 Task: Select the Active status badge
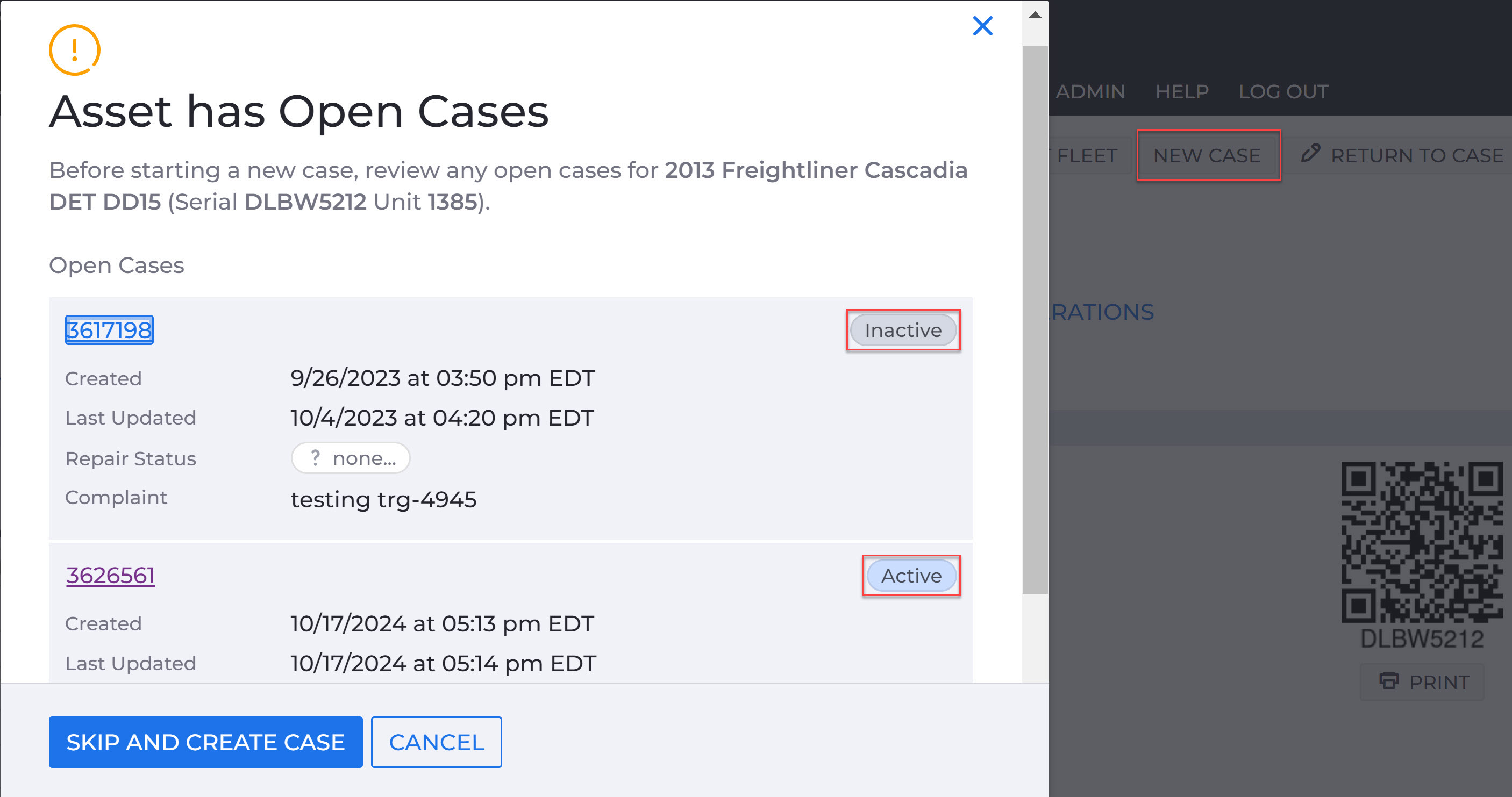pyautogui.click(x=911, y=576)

==

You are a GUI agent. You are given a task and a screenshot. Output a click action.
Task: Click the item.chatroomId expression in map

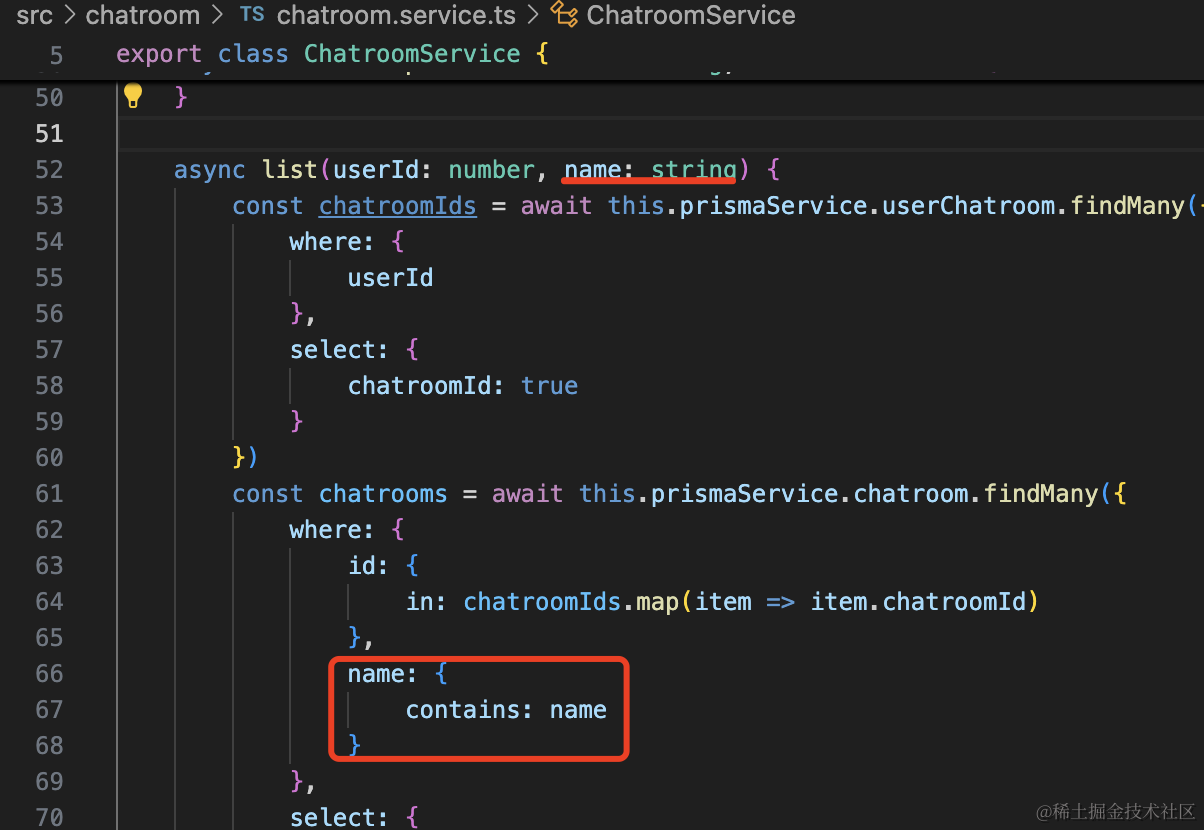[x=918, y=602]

---

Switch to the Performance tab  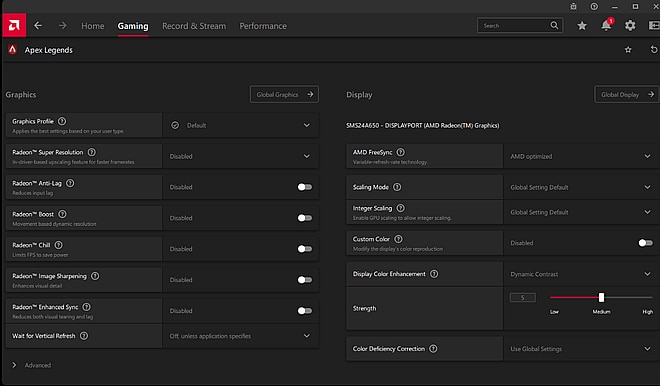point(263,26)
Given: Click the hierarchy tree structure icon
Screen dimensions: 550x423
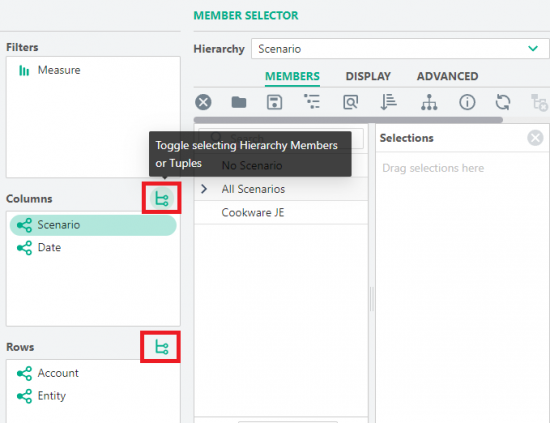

• **EXERCISE**
Using the entries above, extract exactly the span from the line with "Given: Click the" to the line with "Screen dimensions: 550x423", both lines included; leave out everything else.

• **EXERCISE OUTPUT**
Given: Click the hierarchy tree structure icon
Screen dimensions: 550x423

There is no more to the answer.